Among the entries below, how many lines have the word "Hide"? Answer only with the number.
Records for the task Block Start
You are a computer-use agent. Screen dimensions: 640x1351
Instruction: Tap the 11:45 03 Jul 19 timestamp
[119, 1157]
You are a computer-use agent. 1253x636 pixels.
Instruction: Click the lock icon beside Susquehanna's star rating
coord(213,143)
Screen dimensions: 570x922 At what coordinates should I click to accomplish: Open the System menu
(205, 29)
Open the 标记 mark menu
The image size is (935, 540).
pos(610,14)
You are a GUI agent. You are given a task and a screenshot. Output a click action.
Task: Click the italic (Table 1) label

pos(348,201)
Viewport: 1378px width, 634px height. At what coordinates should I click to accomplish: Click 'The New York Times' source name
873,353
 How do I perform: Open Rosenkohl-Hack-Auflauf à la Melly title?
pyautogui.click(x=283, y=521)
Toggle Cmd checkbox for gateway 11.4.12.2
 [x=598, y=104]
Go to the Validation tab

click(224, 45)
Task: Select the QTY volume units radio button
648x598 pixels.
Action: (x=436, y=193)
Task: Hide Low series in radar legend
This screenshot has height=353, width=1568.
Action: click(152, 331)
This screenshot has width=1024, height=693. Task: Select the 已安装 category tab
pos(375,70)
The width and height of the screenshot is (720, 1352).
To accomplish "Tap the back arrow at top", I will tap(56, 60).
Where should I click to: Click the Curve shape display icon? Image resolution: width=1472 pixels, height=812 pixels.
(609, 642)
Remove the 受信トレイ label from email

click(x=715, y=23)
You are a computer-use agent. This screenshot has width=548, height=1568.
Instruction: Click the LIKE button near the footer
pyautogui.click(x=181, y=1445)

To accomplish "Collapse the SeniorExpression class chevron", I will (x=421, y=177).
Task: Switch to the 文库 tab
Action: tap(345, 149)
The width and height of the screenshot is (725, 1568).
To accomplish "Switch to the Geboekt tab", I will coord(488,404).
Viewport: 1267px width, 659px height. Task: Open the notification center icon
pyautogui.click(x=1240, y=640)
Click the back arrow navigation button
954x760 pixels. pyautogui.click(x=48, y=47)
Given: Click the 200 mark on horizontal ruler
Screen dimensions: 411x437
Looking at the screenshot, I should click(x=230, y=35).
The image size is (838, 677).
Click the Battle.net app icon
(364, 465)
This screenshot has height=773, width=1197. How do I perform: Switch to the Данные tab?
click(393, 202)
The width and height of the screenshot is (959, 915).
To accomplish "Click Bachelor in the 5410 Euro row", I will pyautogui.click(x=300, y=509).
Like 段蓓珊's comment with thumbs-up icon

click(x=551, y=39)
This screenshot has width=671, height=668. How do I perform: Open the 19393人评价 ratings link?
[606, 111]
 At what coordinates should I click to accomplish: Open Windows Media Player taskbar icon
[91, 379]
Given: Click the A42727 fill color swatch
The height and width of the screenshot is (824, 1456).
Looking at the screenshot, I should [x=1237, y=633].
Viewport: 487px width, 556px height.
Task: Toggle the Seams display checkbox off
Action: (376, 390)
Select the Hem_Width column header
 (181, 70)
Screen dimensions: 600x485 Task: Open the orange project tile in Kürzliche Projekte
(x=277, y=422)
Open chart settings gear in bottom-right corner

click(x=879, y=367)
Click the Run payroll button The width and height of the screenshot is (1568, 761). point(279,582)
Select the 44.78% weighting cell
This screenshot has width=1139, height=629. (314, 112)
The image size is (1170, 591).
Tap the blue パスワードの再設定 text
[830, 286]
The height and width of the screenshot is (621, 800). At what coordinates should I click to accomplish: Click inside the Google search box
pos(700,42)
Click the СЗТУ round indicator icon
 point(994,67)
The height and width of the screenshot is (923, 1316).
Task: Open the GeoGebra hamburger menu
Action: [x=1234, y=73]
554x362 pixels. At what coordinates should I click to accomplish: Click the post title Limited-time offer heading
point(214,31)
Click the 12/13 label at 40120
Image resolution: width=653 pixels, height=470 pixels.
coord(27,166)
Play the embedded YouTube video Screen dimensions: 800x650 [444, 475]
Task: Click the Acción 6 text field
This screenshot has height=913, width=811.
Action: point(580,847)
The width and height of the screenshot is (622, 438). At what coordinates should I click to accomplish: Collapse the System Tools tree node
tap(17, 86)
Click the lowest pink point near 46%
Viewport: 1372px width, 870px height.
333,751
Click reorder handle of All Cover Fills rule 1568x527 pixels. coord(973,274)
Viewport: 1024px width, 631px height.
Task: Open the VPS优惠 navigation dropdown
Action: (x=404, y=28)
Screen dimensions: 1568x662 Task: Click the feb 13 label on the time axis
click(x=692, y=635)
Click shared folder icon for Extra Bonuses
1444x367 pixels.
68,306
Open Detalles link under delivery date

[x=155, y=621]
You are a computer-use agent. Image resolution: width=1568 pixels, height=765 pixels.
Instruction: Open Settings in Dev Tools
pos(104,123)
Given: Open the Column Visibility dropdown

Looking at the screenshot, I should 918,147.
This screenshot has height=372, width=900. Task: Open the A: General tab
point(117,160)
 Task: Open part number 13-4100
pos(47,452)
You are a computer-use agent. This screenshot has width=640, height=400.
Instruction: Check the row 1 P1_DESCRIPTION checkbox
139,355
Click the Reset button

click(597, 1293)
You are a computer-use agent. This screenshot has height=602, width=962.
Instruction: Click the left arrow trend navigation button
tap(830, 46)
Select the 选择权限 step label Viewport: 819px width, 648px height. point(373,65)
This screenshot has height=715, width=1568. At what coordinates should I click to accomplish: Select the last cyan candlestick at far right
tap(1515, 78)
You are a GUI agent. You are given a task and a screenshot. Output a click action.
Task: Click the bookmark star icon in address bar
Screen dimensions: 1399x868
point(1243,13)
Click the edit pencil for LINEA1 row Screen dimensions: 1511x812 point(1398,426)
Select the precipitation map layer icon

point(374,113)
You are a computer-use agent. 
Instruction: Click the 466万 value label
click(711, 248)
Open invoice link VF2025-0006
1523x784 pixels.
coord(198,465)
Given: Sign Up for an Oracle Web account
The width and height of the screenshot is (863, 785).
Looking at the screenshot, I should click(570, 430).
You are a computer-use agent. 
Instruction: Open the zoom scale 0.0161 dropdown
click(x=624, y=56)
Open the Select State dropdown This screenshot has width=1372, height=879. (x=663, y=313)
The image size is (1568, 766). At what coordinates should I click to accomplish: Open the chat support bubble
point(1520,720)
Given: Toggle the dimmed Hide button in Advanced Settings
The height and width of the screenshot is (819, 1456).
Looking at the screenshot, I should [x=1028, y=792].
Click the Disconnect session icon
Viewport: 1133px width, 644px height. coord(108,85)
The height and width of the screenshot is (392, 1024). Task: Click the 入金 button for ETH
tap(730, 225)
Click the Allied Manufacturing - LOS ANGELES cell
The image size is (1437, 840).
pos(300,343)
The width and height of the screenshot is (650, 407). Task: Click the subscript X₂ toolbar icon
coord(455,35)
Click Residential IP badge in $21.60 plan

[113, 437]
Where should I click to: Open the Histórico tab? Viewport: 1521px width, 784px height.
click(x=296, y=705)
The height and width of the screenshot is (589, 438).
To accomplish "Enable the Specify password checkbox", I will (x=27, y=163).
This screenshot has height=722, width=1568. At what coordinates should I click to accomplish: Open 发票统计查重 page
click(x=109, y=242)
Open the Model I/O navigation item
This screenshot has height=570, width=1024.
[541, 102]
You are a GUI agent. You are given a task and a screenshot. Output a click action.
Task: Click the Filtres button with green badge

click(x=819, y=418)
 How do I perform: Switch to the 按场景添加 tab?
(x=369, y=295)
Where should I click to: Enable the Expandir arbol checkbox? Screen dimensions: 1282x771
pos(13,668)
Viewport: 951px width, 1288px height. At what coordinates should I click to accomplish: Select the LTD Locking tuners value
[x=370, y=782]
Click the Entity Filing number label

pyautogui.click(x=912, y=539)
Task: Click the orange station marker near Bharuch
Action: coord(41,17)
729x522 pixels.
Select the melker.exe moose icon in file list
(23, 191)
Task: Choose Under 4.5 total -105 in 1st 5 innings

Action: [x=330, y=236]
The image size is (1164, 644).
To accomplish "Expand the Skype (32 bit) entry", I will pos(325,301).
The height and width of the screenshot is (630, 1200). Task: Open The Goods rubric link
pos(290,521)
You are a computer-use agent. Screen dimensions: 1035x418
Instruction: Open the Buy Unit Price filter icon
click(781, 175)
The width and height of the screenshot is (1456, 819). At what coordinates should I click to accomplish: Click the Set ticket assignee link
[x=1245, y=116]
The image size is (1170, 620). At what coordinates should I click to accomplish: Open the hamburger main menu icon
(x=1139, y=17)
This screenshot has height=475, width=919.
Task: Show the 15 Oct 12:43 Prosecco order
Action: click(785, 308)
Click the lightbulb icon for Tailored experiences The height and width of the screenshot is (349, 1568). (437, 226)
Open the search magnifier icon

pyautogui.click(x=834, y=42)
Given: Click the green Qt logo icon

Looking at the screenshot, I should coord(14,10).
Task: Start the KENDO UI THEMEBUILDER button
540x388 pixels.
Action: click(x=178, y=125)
Records for the task Block End
Result of this task: 2